[Source data]

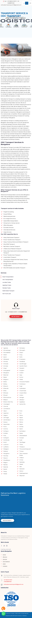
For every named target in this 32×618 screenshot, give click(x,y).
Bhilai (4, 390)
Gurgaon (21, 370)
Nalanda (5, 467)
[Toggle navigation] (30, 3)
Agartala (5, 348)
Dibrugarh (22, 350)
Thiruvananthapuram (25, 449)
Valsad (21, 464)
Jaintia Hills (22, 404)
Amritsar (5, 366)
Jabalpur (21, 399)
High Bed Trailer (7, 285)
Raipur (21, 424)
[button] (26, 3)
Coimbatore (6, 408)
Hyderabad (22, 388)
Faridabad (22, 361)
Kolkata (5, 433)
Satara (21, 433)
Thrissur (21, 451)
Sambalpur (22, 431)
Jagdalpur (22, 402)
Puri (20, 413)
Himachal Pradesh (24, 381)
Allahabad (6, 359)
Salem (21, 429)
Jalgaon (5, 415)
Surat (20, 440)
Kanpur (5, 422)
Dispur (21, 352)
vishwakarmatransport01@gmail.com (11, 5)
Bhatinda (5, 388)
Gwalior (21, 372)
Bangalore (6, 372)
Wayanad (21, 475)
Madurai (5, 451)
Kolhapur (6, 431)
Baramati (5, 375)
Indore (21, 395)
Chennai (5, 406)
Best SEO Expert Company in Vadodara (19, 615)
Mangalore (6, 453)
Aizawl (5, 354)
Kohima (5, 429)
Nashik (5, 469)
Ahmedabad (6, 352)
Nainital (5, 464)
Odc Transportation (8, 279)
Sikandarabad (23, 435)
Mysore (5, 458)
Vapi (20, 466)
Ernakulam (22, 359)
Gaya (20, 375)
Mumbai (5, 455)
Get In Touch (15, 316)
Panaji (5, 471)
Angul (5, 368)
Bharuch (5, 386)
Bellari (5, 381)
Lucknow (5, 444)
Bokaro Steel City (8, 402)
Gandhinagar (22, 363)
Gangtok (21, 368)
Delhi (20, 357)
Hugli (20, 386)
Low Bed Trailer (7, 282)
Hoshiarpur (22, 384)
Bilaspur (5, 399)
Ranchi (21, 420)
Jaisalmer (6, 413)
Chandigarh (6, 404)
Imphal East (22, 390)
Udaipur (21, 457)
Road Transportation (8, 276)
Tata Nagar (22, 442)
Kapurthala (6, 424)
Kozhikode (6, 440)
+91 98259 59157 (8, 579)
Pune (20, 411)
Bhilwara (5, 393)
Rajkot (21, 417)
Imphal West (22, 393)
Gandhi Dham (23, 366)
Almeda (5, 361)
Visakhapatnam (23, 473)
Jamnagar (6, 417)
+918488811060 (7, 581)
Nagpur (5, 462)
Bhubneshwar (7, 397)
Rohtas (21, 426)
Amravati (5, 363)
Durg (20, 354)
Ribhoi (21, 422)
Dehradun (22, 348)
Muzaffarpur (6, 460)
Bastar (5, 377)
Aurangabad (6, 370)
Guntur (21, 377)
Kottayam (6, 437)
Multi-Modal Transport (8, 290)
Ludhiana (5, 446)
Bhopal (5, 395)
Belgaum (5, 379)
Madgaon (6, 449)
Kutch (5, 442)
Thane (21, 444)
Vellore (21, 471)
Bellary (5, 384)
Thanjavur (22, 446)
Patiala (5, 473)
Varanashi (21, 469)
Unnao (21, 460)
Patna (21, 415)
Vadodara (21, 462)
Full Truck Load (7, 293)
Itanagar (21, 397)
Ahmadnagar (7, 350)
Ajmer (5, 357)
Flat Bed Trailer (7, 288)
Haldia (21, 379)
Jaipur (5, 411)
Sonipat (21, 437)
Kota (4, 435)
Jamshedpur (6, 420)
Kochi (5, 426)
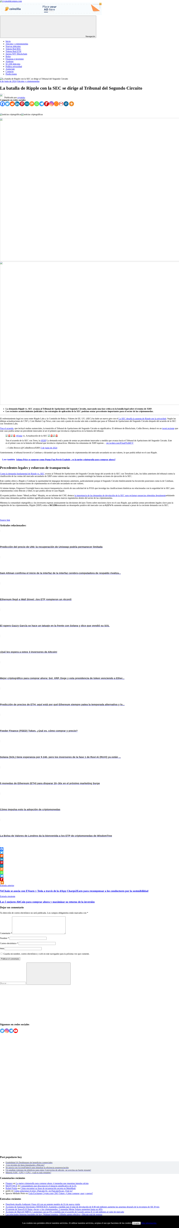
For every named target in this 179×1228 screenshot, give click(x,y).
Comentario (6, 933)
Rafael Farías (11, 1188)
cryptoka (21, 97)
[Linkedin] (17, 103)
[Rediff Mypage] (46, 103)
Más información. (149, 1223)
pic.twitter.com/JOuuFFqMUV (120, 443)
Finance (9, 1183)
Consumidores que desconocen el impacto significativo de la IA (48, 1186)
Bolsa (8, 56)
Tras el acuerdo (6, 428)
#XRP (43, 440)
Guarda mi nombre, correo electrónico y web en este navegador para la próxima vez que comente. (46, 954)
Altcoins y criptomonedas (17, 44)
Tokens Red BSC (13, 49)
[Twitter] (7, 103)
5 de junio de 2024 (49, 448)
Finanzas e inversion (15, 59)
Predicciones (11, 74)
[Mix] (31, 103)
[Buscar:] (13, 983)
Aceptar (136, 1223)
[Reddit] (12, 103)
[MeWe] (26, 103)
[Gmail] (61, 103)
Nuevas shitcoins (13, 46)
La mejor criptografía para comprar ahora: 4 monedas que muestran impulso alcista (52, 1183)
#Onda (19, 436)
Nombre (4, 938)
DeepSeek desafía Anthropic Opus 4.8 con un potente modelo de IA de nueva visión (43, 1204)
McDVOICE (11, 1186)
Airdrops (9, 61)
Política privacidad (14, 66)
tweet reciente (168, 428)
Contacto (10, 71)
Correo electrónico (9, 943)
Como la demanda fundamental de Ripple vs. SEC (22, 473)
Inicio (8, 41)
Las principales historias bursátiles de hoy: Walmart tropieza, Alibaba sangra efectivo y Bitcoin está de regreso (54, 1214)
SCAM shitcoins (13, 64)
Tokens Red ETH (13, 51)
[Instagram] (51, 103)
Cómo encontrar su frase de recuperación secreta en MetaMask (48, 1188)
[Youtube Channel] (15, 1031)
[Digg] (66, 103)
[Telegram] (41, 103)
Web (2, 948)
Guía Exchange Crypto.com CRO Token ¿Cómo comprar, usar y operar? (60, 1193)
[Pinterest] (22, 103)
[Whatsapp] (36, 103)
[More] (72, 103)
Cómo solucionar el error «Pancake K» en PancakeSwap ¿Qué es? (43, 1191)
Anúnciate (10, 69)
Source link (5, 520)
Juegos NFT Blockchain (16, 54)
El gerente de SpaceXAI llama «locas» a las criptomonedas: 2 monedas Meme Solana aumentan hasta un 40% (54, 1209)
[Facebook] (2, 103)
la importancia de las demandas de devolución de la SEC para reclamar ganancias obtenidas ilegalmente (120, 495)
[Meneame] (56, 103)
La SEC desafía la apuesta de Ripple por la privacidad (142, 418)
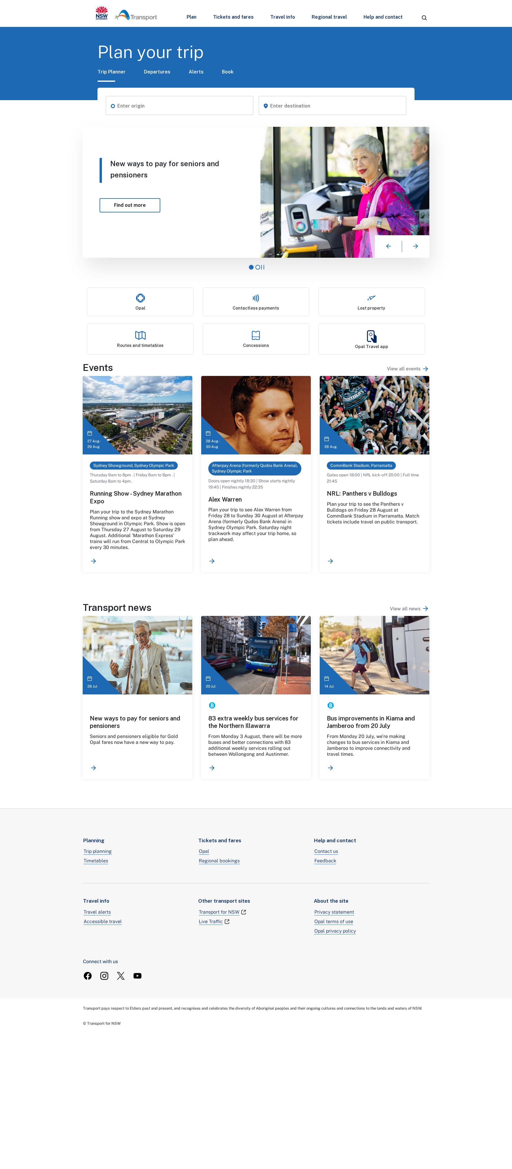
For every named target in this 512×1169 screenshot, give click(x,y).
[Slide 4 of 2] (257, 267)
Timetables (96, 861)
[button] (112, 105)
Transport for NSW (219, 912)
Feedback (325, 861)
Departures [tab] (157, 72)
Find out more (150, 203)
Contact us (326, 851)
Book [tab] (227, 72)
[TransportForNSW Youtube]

■ Task: Rewrite the records above, swapping "screenshot" for "capture" everywhere it appears and changing nothing else. Leave the pictures out of your answer.

■ Response below:
For every named target in this 32×618 capture, give click(x,y).
Bhilai (4, 390)
Gurgaon (21, 370)
Nalanda (5, 467)
[Toggle navigation] (30, 3)
Agartala (5, 348)
Dibrugarh (22, 350)
Thiruvananthapuram (25, 449)
Valsad (21, 464)
Jaintia Hills (22, 404)
Amritsar (5, 366)
Jabalpur (21, 399)
High Bed Trailer (7, 285)
Raipur (21, 424)
[button] (26, 3)
Coimbatore (6, 408)
Hyderabad (22, 388)
Faridabad (22, 361)
Kolkata (5, 433)
Satara (21, 433)
Thrissur (21, 451)
Sambalpur (22, 431)
Jagdalpur (22, 402)
Puri (20, 413)
Himachal Pradesh (24, 381)
Allahabad (6, 359)
Salem (21, 429)
Jalgaon (5, 415)
Surat (20, 440)
Kanpur (5, 422)
Dispur (21, 352)
vishwakarmatransport01@gmail.com (11, 5)
Bhatinda (5, 388)
Gwalior (21, 372)
Bangalore (6, 372)
Wayanad (21, 475)
Madurai (5, 451)
Kolhapur (6, 431)
Baramati (5, 375)
Indore (21, 395)
Chennai (5, 406)
Best SEO Expert Company in Vadodara (19, 615)
Mangalore (6, 453)
Aizawl (5, 354)
Kohima (5, 429)
Nashik (5, 469)
Ahmedabad (6, 352)
Nainital (5, 464)
Odc Transportation (8, 279)
Sikandarabad (23, 435)
Mysore (5, 458)
Vapi (20, 466)
Ernakulam (22, 359)
Gaya (20, 375)
Mumbai (5, 455)
Get In Touch (15, 316)
Panaji (5, 471)
Angul (5, 368)
Bharuch (5, 386)
Bellari (5, 381)
Lucknow (5, 444)
Bokaro Steel City (8, 402)
Gandhinagar (22, 363)
Gangtok (21, 368)
Delhi (20, 357)
Hugli (20, 386)
Low Bed Trailer (7, 282)
Hoshiarpur (22, 384)
Bilaspur (5, 399)
Ranchi (21, 420)
Jaisalmer (6, 413)
Chandigarh (6, 404)
Imphal East (22, 390)
Udaipur (21, 457)
Road Transportation (8, 276)
Tata Nagar (22, 442)
Kapurthala (6, 424)
Kozhikode (6, 440)
+91 98259 59157 (8, 579)
Pune (20, 411)
Bhilwara (5, 393)
Rajkot (21, 417)
Imphal West (22, 393)
Gandhi Dham (23, 366)
Almeda (5, 361)
Visakhapatnam (23, 473)
Jamnagar (6, 417)
+918488811060 (7, 581)
Nagpur (5, 462)
Bhubneshwar (7, 397)
Rohtas (21, 426)
Amravati (5, 363)
Durg (20, 354)
Ribhoi (21, 422)
Dehradun (22, 348)
Muzaffarpur (6, 460)
Bastar (5, 377)
Aurangabad (6, 370)
Guntur (21, 377)
Kottayam (6, 437)
Multi-Modal Transport (8, 290)
Ludhiana (5, 446)
Bhopal (5, 395)
Belgaum (5, 379)
Madgaon (6, 449)
Kutch (5, 442)
Thane (21, 444)
Vellore (21, 471)
Bellary (5, 384)
Thanjavur (22, 446)
Patiala (5, 473)
Varanashi (21, 469)
Unnao (21, 460)
Patna (21, 415)
Vadodara (21, 462)
Full Truck Load (7, 293)
Itanagar (21, 397)
Ahmadnagar (7, 350)
Ajmer (5, 357)
Flat Bed Trailer (7, 288)
Haldia (21, 379)
Jaipur (5, 411)
Sonipat (21, 437)
Kota (4, 435)
Jamshedpur (6, 420)
Kochi (5, 426)
For every named target in this 179×1228 capture, give click(x,y).
Comentario (6, 933)
Rafael Farías (11, 1188)
cryptoka (21, 97)
[Linkedin] (17, 103)
[Rediff Mypage] (46, 103)
Más información. (149, 1223)
pic.twitter.com/JOuuFFqMUV (120, 443)
Finance (9, 1183)
Consumidores que desconocen el impacto significativo de la IA (48, 1186)
Bolsa (8, 56)
Tras el acuerdo (6, 428)
#XRP (43, 440)
Guarda mi nombre, correo electrónico y web en este navegador para la próxima vez que comente. (46, 954)
Altcoins y criptomonedas (17, 44)
Tokens Red BSC (13, 49)
[Twitter] (7, 103)
5 de junio de 2024 (49, 448)
Finanzas e inversion (15, 59)
Predicciones (11, 74)
[Mix] (31, 103)
[Buscar:] (13, 983)
Aceptar (136, 1223)
[Reddit] (12, 103)
[MeWe] (26, 103)
[Gmail] (61, 103)
Nuevas shitcoins (13, 46)
La mejor criptografía para comprar ahora: 4 monedas que muestran impulso alcista (52, 1183)
#Onda (19, 436)
Nombre (4, 938)
DeepSeek desafía Anthropic Opus 4.8 con un potente modelo de IA de nueva visión (43, 1204)
McDVOICE (11, 1186)
Airdrops (9, 61)
Política privacidad (14, 66)
tweet reciente (168, 428)
Contacto (10, 71)
Correo electrónico (9, 943)
Como la demanda fundamental de Ripple vs. SEC (22, 473)
Inicio (8, 41)
Las principales historias bursátiles de hoy: Walmart tropieza, Alibaba sangra efectivo y Bitcoin está de regreso (54, 1214)
SCAM shitcoins (13, 64)
Tokens Red ETH (13, 51)
[Instagram] (51, 103)
Cómo encontrar su frase de recuperación secreta en MetaMask (48, 1188)
[Youtube Channel] (15, 1031)
[Digg] (66, 103)
[Telegram] (41, 103)
Web (2, 948)
Guía Exchange Crypto.com CRO Token ¿Cómo comprar, usar y operar? (60, 1193)
[Pinterest] (22, 103)
[Whatsapp] (36, 103)
[More] (72, 103)
Cómo solucionar el error «Pancake K» en PancakeSwap ¿Qué es? (43, 1191)
Anúnciate (10, 69)
Source link (5, 520)
Juegos NFT Blockchain (16, 54)
El gerente de SpaceXAI llama «locas» a las criptomonedas: 2 monedas Meme Solana aumentan hasta un 40% (54, 1209)
[Facebook] (2, 103)
la importancia de las demandas de devolución de la SEC para reclamar ganancias obtenidas ilegalmente (120, 495)
[Meneame] (56, 103)
La SEC desafía la apuesta de Ripple por la privacidad (142, 418)
For every named target in this 512×1169 capture, give click(x,y).
[Slide 4 of 2] (257, 267)
Timetables (96, 861)
[button] (112, 105)
Transport for NSW (219, 912)
Feedback (325, 861)
Departures [tab] (157, 72)
Find out more (150, 203)
Contact us (326, 851)
Book [tab] (227, 72)
[TransportForNSW Youtube]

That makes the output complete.